By Susan Brink
Los Angeles Times Staff Writer
1:47 PM EDT, August 15, 2012
Mental illness, long taboo or distorted by the media, is making its way into the fictional lives of television characters. Once, mentally ill people were commonly portrayed as homicidal maniacs, evil seductresses and assorted buffoons. Sometimes, they are still. But they are also lawyers, doctors, mobsters and detectives -- not always lovable folks, but increasingly understandable human beings.
The shift in television characterizations might be a result of pressure from groups such as the National Alliance on Mental Illness, which sends out monthly newsletter alerts praising or panning entertainment portrayals of mental illness. Or maybe it's the fact that more than one-fourth of Americans, according to the National Institute of Mental Health, suffer from a diagnosable mental disorder every year. No doubt, a lot of Hollywood insiders can relate.
The more accurate portrayals might even be because creative folks are getting tired of the same old stories. "It's become cliched, the crazed gunman, the mad flasher. And cliche is anathema to writers," says Barbara Demming Lurie, director of the Mental Health Media Partnership. "Many shows have taken the cliche and turned it on its head."
Who wouldn't like a detective who compulsively avoids stepping on cracks, yet solves every case thrown his way? Adrian Monk, played by Tony Shalhoub, is a detective on the crime comedy "Monk" whose mental illness is not a back story. It's the story. "It's integral," says the show's executive producer, David Hoberman. "The idea was that a brilliant detective has severe OCD and phobias. That was the pitch. Despite himself, he is able to solve a case every week." Without Monk's OCD, there would be no show.
Sometimes, an accurate portrayal can point to a difficult reality. Mental illness carries a stigma that can force secrecy. That was shown to be true even at the highest levels when President Bartlet (Martin Sheen) on "The West Wing" called for the services of a psychiatrist.

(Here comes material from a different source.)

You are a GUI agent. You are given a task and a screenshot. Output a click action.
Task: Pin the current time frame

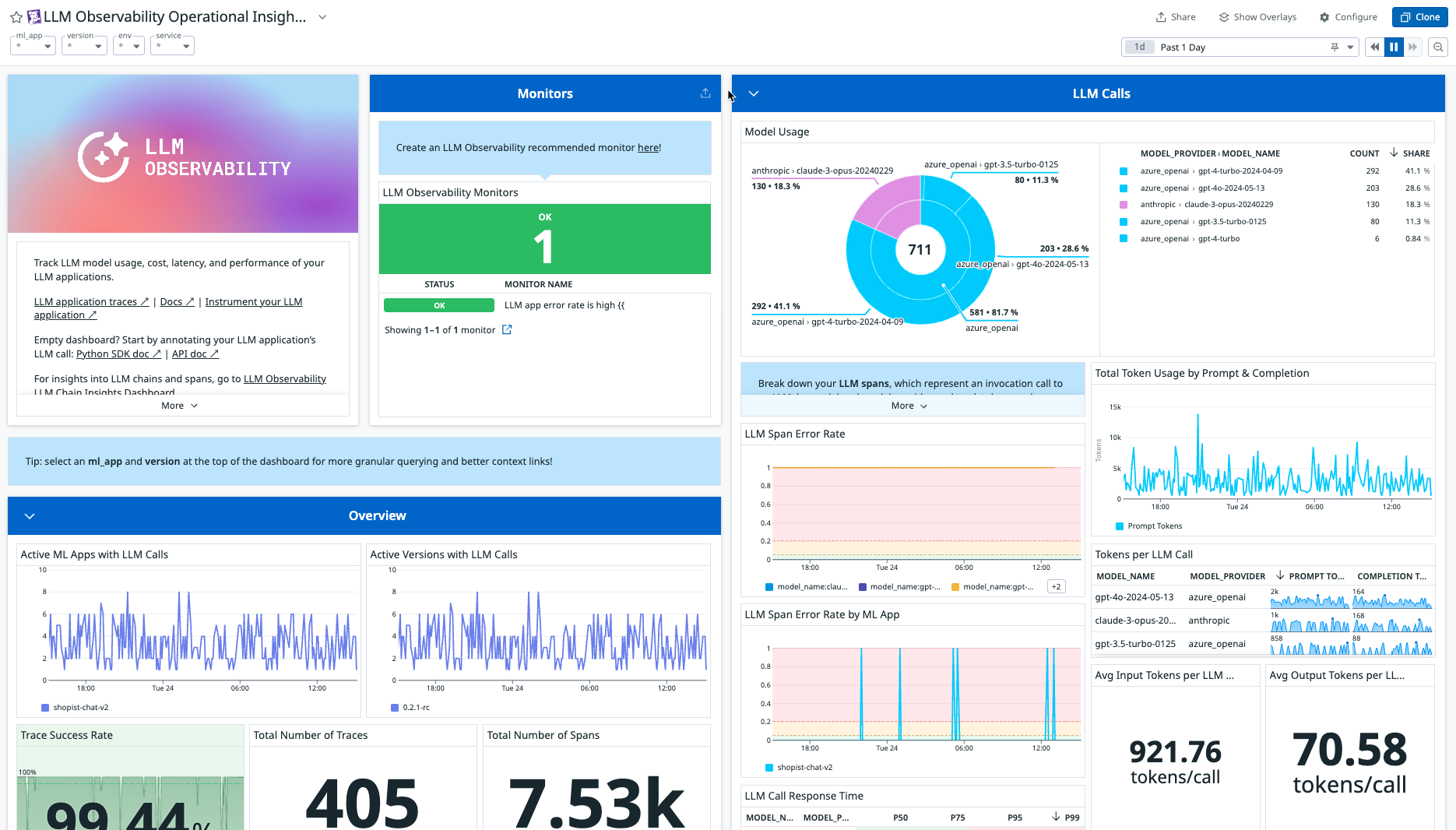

The therapist sneaked into the White House with a code name and a cover story, because even fictional politicians can't admit to needing mental health counseling.

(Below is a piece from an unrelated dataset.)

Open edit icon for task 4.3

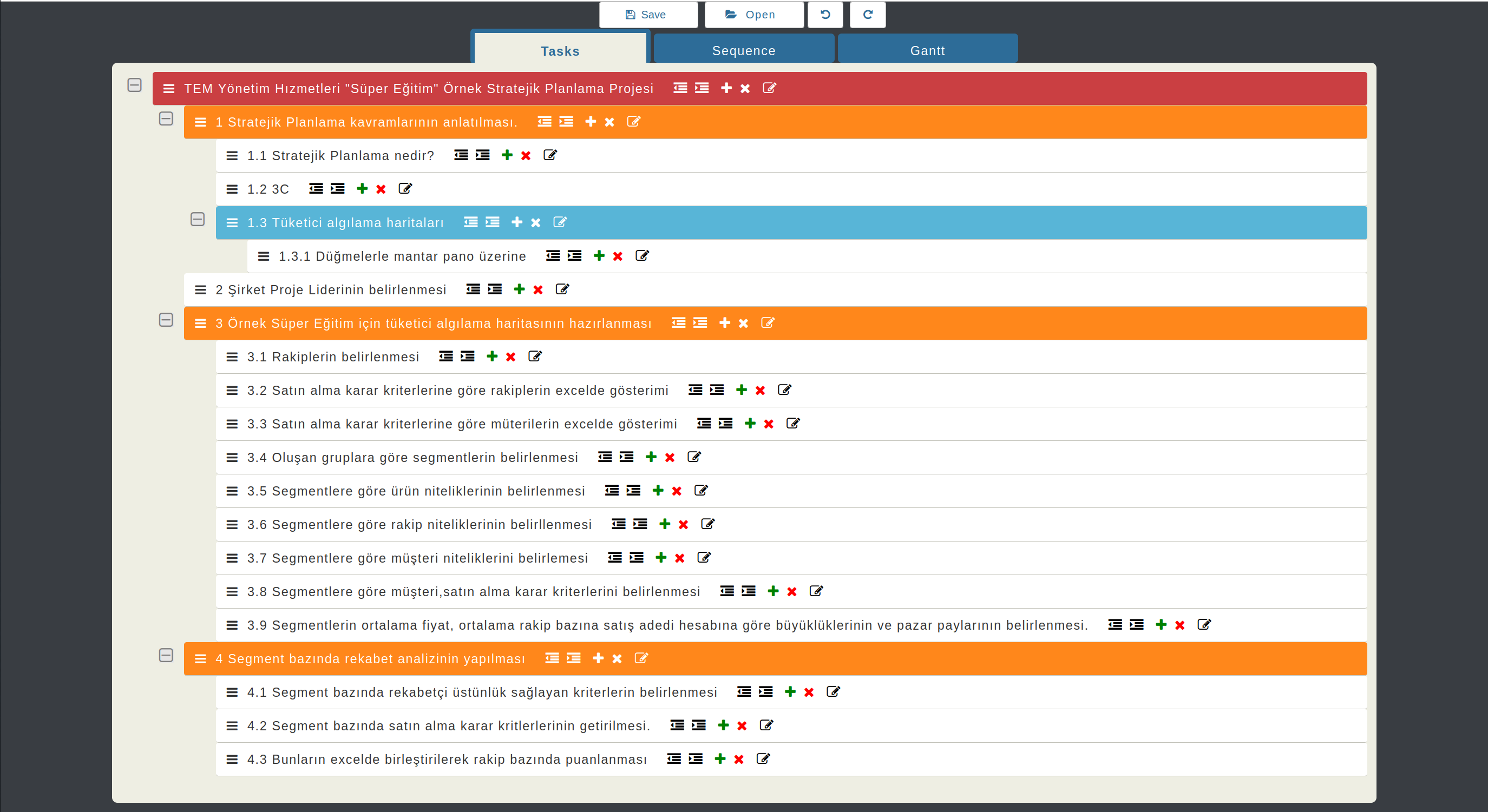(763, 760)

But psychotherapy got a boost when mobster Tony Soprano sought treatment for panic attacks. Lorraine Bracco, who plays Dr. Jennifer Melfi, his therapist on "The Sopranos," showed Freud's talking cure as it actually happens -- weekly, over a period of years. It was so accurate, and so long-awaited by the much-mocked profession, that the American Psychoanalytic Assn. invited her to speak at its 2001 annual meeting. Hundreds of psychiatrists and psychologists gave her a standing ovation.
When the drama "Cold Case" incorporated a character with schizophrenia, Lurie assembled 14 writers and four people with schizophrenia, and they talked for four hours. "The writers asked a lot of questions," she says. " 'What do the voices sound like? What are they telling you?' "

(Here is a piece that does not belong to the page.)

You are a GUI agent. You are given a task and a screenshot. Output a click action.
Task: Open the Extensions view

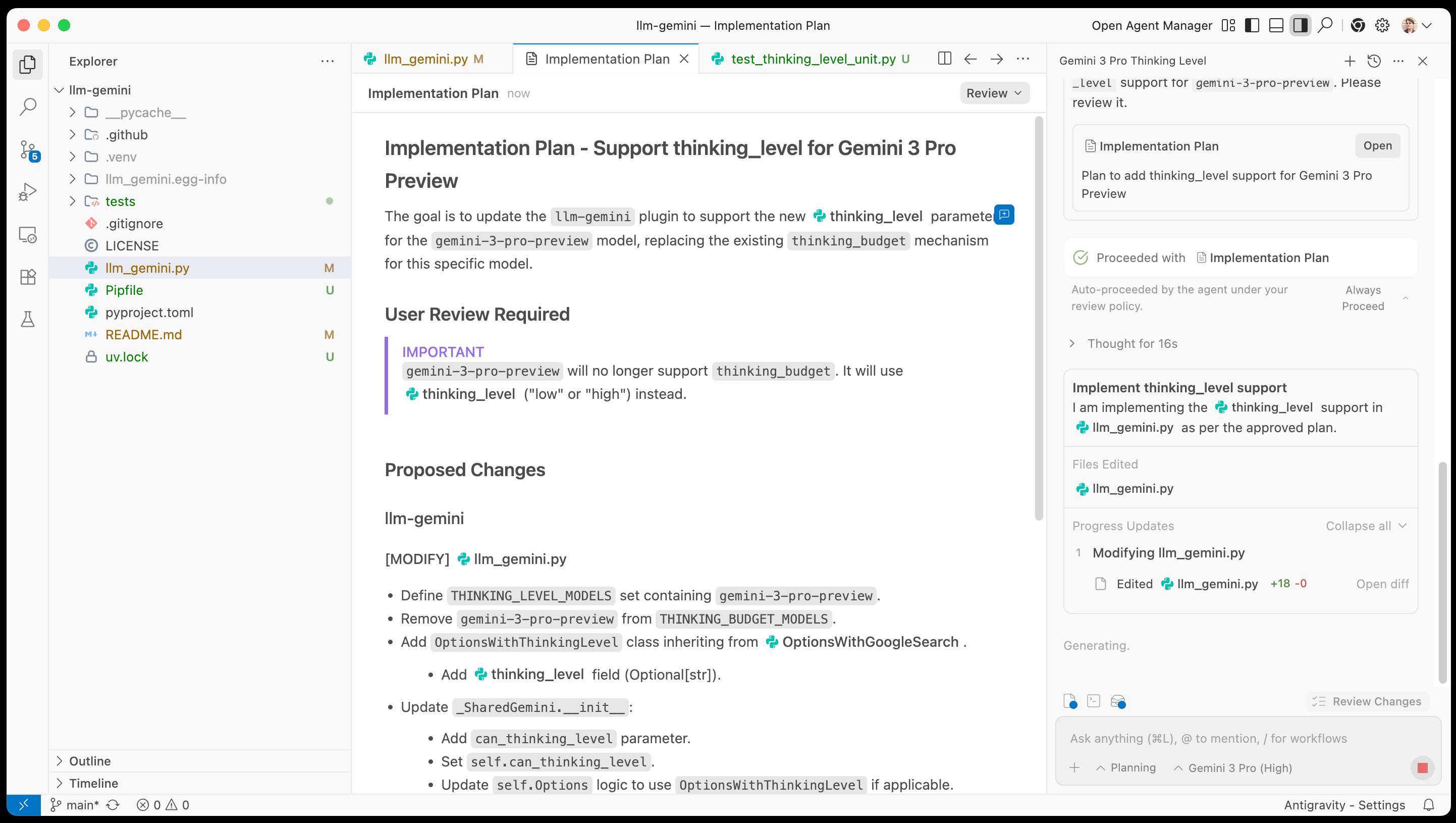click(x=27, y=277)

Truthful portrayals of mental illness and its treatment may be getting better, but television still has a long way to go. Prime-time television overestimates the occurrence of violence in people with mental illness by a factor of 20, according to a 1997 study in the Journal of Community Psychology. Such portrayals have an effect, according to a 2002 study in the Journal of Mental Health Counseling. Researchers found a correlation between hours of television watched and intolerance toward people with mental illness.
Despite recent infusions of realism, it's still often true that when people with mental health problems are not being murderous on the tube, they're punch lines. "Since 2000, the industry has been improving. But just when we think there's been a breakthrough, something bizarre or awful gets put on the air," says Bob Corolla, director of media relations for the National Alliance on Mental Illness.
Among the recently awful, according to NAMI, was the sitcom "Crumbs," in which the character played by Jane Curtin, after a failed suicide attempt, is released from a psychiatric hospital only to become the ongoing butt of her family's jokes.
"The problem is, television doesn't accurately portray the pain and suffering (of mental illness) for the person, family, co-workers and friends," says Daniel Reidenberg, executive director of Suicide Awareness Voices of Education. "Rather, the illness gets portrayed as comedic -- people looking for attention."
The trick in doing a comedy with mental health issues, Hoberman says, is to respect the character. "I'm thrilled that there's a proliferation of shows dealing with imperfect human beings," he says. "The more we can portray damaged people as heroes, the better off we'll all be."
If a guy like Monk can make it through the day, and capture the bad guy to boot, just think what any of us might do.